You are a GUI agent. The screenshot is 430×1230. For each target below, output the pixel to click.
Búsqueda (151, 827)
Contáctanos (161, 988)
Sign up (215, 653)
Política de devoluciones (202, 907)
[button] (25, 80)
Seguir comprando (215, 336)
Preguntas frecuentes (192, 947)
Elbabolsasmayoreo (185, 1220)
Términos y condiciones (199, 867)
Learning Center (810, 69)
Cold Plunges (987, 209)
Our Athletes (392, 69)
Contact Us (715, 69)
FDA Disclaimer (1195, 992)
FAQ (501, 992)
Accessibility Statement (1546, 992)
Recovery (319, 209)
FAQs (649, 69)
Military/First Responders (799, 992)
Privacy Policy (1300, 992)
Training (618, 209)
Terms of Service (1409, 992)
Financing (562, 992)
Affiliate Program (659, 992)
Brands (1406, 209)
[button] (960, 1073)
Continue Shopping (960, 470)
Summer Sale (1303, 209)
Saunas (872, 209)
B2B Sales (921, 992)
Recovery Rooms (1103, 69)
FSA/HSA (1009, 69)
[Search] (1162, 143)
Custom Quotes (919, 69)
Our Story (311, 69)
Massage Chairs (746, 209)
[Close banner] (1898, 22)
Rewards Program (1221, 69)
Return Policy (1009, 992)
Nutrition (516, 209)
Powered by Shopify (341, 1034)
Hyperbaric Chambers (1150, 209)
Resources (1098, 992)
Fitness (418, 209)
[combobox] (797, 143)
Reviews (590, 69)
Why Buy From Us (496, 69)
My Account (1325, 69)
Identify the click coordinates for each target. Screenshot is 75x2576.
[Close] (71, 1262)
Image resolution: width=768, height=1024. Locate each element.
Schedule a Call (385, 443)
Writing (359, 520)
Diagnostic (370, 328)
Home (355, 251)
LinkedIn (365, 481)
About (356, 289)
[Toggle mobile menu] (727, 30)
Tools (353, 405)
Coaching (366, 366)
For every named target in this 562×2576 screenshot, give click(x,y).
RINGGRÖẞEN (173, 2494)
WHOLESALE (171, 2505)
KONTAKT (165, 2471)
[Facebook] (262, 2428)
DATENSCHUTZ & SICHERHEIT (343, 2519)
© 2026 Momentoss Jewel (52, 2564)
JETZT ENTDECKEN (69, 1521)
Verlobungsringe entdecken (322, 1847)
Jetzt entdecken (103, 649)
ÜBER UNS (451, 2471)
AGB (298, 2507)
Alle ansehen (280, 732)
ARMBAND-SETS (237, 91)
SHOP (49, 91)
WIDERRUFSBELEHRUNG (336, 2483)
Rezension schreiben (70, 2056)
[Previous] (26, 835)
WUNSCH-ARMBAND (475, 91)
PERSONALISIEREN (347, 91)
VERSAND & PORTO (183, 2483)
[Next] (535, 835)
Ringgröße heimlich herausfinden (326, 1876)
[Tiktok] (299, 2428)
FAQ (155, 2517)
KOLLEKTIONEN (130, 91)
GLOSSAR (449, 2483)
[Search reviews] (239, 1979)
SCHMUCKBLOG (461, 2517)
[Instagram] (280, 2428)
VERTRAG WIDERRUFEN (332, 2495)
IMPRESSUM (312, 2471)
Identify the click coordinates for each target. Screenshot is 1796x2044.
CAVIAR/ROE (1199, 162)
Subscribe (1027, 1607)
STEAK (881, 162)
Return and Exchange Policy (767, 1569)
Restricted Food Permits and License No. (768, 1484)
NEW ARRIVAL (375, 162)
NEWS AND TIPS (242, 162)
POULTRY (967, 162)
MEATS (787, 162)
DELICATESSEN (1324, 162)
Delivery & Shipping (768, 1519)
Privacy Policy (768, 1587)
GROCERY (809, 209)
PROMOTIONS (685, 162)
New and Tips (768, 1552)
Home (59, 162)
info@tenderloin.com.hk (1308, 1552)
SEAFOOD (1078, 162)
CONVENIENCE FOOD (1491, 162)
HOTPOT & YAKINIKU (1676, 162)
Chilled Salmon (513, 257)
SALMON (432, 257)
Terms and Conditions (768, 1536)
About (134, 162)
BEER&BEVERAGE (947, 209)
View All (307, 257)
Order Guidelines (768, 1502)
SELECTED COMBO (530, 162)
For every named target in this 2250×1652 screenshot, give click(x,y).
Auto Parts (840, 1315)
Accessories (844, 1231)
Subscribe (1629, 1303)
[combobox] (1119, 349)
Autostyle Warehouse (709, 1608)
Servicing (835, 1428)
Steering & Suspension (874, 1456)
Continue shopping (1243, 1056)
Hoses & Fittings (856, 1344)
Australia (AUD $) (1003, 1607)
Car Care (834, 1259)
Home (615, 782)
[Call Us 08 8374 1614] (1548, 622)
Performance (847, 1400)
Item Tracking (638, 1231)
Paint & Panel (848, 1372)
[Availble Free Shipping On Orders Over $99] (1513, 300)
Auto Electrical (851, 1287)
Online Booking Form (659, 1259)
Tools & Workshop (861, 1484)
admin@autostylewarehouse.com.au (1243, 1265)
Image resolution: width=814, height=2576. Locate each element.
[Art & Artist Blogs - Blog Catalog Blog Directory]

# [What the task requires]
Each line of the listing is to be reproduced verbatim.

# [Written reply]
You are a GUI agent. The screenshot is 430×1230. For each target below, output the pixel to click.
Búsqueda (151, 827)
Contáctanos (161, 988)
Sign up (215, 653)
Política de devoluciones (202, 907)
[button] (25, 80)
Seguir comprando (215, 336)
Preguntas frecuentes (192, 947)
Elbabolsasmayoreo (185, 1220)
Términos y condiciones (199, 867)
Learning Center (810, 69)
Cold Plunges (987, 209)
Our Athletes (392, 69)
Contact Us (715, 69)
FDA Disclaimer (1195, 992)
FAQ (501, 992)
Accessibility Statement (1546, 992)
Recovery (319, 209)
FAQs (649, 69)
Military/First Responders (799, 992)
Privacy Policy (1300, 992)
Training (618, 209)
Terms of Service (1409, 992)
Financing (562, 992)
Affiliate Program (659, 992)
Brands (1406, 209)
[button] (960, 1073)
Continue Shopping (960, 470)
Summer Sale (1303, 209)
Saunas (872, 209)
B2B Sales (921, 992)
Recovery Rooms (1103, 69)
FSA/HSA (1009, 69)
[Search] (1162, 143)
Custom Quotes (919, 69)
Our Story (311, 69)
Massage Chairs (746, 209)
[Close banner] (1898, 22)
Rewards Program (1221, 69)
Return Policy (1009, 992)
Nutrition (516, 209)
Powered by Shopify (341, 1034)
Hyperbaric Chambers (1150, 209)
Resources (1098, 992)
Fitness (418, 209)
[combobox] (797, 143)
Reviews (590, 69)
Why Buy From Us (496, 69)
My Account (1325, 69)
Identify the click coordinates for each target. Screenshot is 75x2576.
[Close] (71, 1262)
Image resolution: width=768, height=1024. Locate each element.
Schedule a Call (385, 443)
Writing (359, 520)
Diagnostic (370, 328)
Home (355, 251)
LinkedIn (365, 481)
About (356, 289)
[Toggle mobile menu] (727, 30)
Tools (353, 405)
Coaching (366, 366)
For every named target in this 562×2576 screenshot, give click(x,y).
RINGGRÖẞEN (173, 2494)
WHOLESALE (171, 2505)
KONTAKT (165, 2471)
[Facebook] (262, 2428)
DATENSCHUTZ & SICHERHEIT (343, 2519)
© 2026 Momentoss Jewel (52, 2564)
JETZT ENTDECKEN (69, 1521)
Verlobungsringe entdecken (322, 1847)
Jetzt entdecken (103, 649)
ÜBER UNS (451, 2471)
AGB (298, 2507)
Alle ansehen (280, 732)
ARMBAND-SETS (237, 91)
SHOP (49, 91)
WIDERRUFSBELEHRUNG (336, 2483)
Rezension schreiben (70, 2056)
[Previous] (26, 835)
WUNSCH-ARMBAND (475, 91)
PERSONALISIEREN (347, 91)
VERSAND & PORTO (183, 2483)
[Next] (535, 835)
Ringgröße heimlich herausfinden (326, 1876)
[Tiktok] (299, 2428)
FAQ (155, 2517)
KOLLEKTIONEN (130, 91)
GLOSSAR (449, 2483)
[Search reviews] (239, 1979)
SCHMUCKBLOG (461, 2517)
[Instagram] (280, 2428)
VERTRAG WIDERRUFEN (332, 2495)
IMPRESSUM (312, 2471)
Identify the click coordinates for each target. Screenshot is 1796x2044.
CAVIAR/ROE (1199, 162)
Subscribe (1027, 1607)
STEAK (881, 162)
Return and Exchange Policy (767, 1569)
Restricted Food Permits and License No. (768, 1484)
NEW ARRIVAL (375, 162)
NEWS AND TIPS (242, 162)
POULTRY (967, 162)
MEATS (787, 162)
DELICATESSEN (1324, 162)
Delivery & Shipping (768, 1519)
Privacy Policy (768, 1587)
GROCERY (809, 209)
PROMOTIONS (685, 162)
New and Tips (768, 1552)
Home (59, 162)
info@tenderloin.com.hk (1308, 1552)
SEAFOOD (1078, 162)
CONVENIENCE FOOD (1491, 162)
HOTPOT & YAKINIKU (1676, 162)
Chilled Salmon (513, 257)
SALMON (432, 257)
Terms and Conditions (768, 1536)
About (134, 162)
BEER&BEVERAGE (947, 209)
View All (307, 257)
Order Guidelines (768, 1502)
SELECTED COMBO (530, 162)
For every named target in this 2250×1652 screenshot, give click(x,y).
Auto Parts (840, 1315)
Accessories (844, 1231)
Subscribe (1629, 1303)
[combobox] (1119, 349)
Autostyle Warehouse (709, 1608)
Servicing (835, 1428)
Steering & Suspension (874, 1456)
Continue shopping (1243, 1056)
Hoses & Fittings (856, 1344)
Australia (AUD $) (1003, 1607)
Car Care (834, 1259)
Home (615, 782)
[Call Us 08 8374 1614] (1548, 622)
Performance (847, 1400)
Item Tracking (638, 1231)
Paint & Panel (848, 1372)
[Availble Free Shipping On Orders Over $99] (1513, 300)
Auto Electrical (851, 1287)
Online Booking Form (659, 1259)
Tools & Workshop (861, 1484)
admin@autostylewarehouse.com.au (1243, 1265)
Image resolution: width=814, height=2576. Locate each element.
[Art & Artist Blogs - Blog Catalog Blog Directory]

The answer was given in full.